Sous ce terme plutôt poétique se cache la razzia menée par le régime de Vichy sur les métaux non ferreux, nécessité de la guerre oblige, et notamment sur les monuments et autres statues de nos villes et nombre d'entre eux ont disparu dans les fonderies allemandes. La seconde guerre mondiale a particulièrement été destructrice, entre les bombardements intensifs, les dynamitages, et le vol qualifié d'ouvrages d'art. Les monuments à nos grands hommes n'y ont pas échappé.
Le monument à Emile Augier fondu en 1942
Une collecte "volontaire" d'objets usuels est lancée en juillet 1941, " l'Etat paie le plomb six francs le kilo et 30 francs pour le cuivre et ses alliages, laiton, bronze, maillechort."(*) Les français ne croient pas que cette collecte profite à l'Etat Français et pensent qu'elle est destinée à l'Allemagne, et elle est un échec.
Le 11 octobre 1941, le gouvernement de Vichy organise l'enlèvement des statues et monuments en métaux non ferreux :
Article 1er. Il sera procédé à l’enlèvement des statues et monuments en alliage cuivreux sis dans les lieux publics et dans les lieux administratifs, qui ne présentent pas un intérêt artistique ou historique. Article 2. Une commission sera créée dans chaque département pour déterminer les statues et monuments qui devront être conservés, en raison de leur caractère artistique ou historique. Des arrêtés pris par le Secrétaire d’Etat à l’Education Nationale et à la Jeunesse fixeront la composition de ces commissions.
Le prétexte : le traitement de la vigne et des pommes de terre, mais en fait de sulfatage les statues prennent le chemin de l'Allemagne, ou de fonderies en tant que "vieux métaux destinés à la refonte".
La ville de Valence perçoit la somme de 323 100 francs pour les statues d"Emile Augier, de Bancel, de Montalivet, du buste de Louis Gallet, des plaques du monument au mort de la guerre de 1870. S'y ajoutent des éléments du mobilier urbain comme les installations d'éclairage. Le "commissariat à la mobilisation des métaux non ferreux" est créé en 1942 et il s'installe rue Chevandier.

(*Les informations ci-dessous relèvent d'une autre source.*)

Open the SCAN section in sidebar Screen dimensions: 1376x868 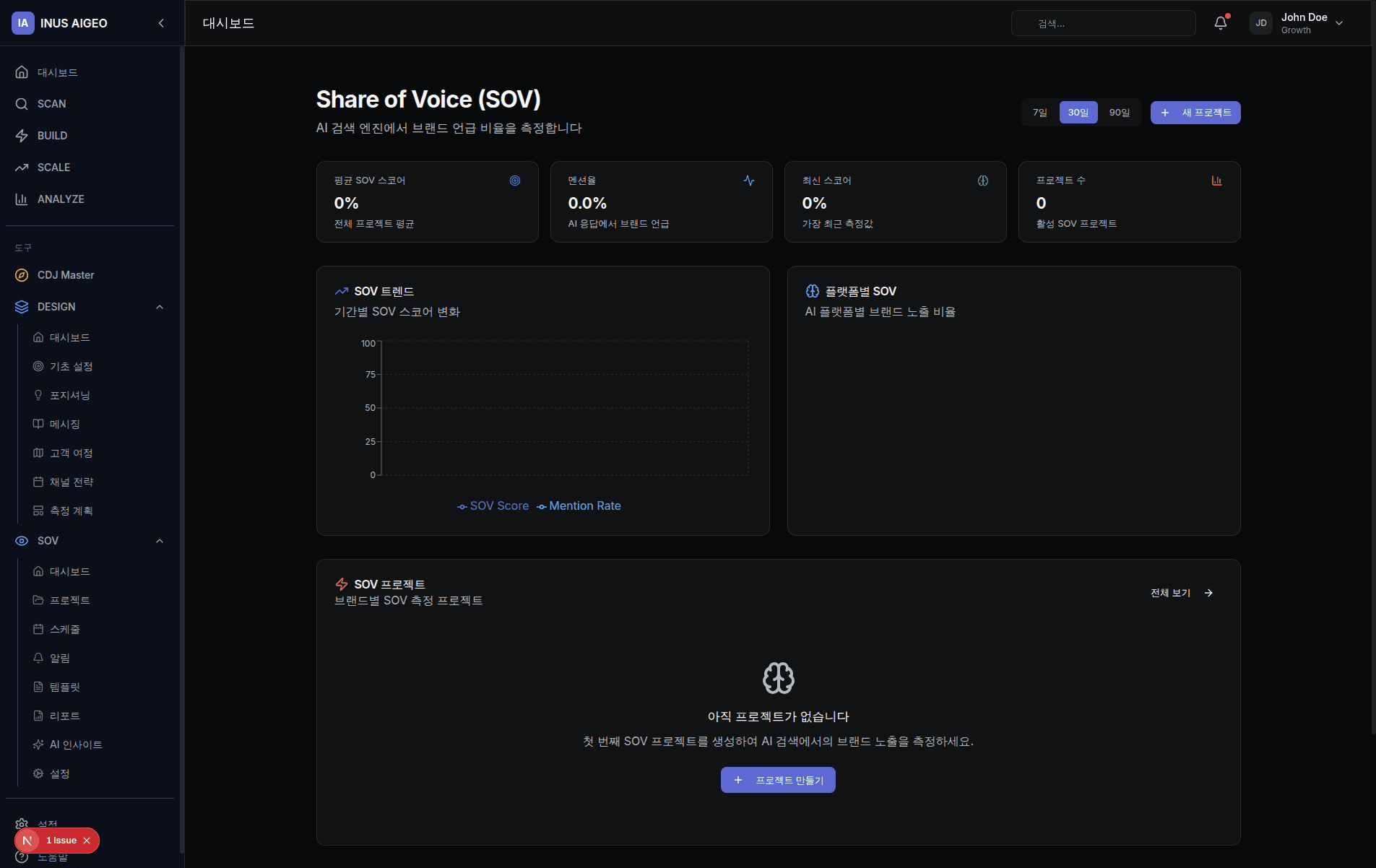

Dans plusieurs villes on peut supposer que l'on a profité de l'occasion et du choix laissé aux municipalités, pour faire disparaître certains monuments contestés, pour leur facture, ou parce que l'homme à qui ils sont dédiés a cessé d'être à la mode. En va-t-il ainsi du contesté monument à Emile Augier, monument grandiose dû à la duchesse d'Uzès et qui avait provoqué de nombreux et houleux débats. Le dramaturge lui-même ne suscitait déjà plus le même engouement que sous Napoléon III.
Le monument de Louis Gallet perd son faune,
Mais toutes les statues n'ont pas été fondues. Celle de François-Désiré Bancel a été retrouvée par hasard à Paris en 1950, dans un dépôt de métal, prise pour une statue de Jean Bart (?)elle est envoyée à Dunkerke avant de revenir à Valence, mutilée. Elle a été placée dans l'attente dans la cour du musée et le sculpteur Donzelli refait la main droite. En 1980 elle est restaurée à la fonderie Bruno à Curson. En 2012 elle retrouve sa place devant la gare, après un séjour sur les boulevards, avant leur réfection.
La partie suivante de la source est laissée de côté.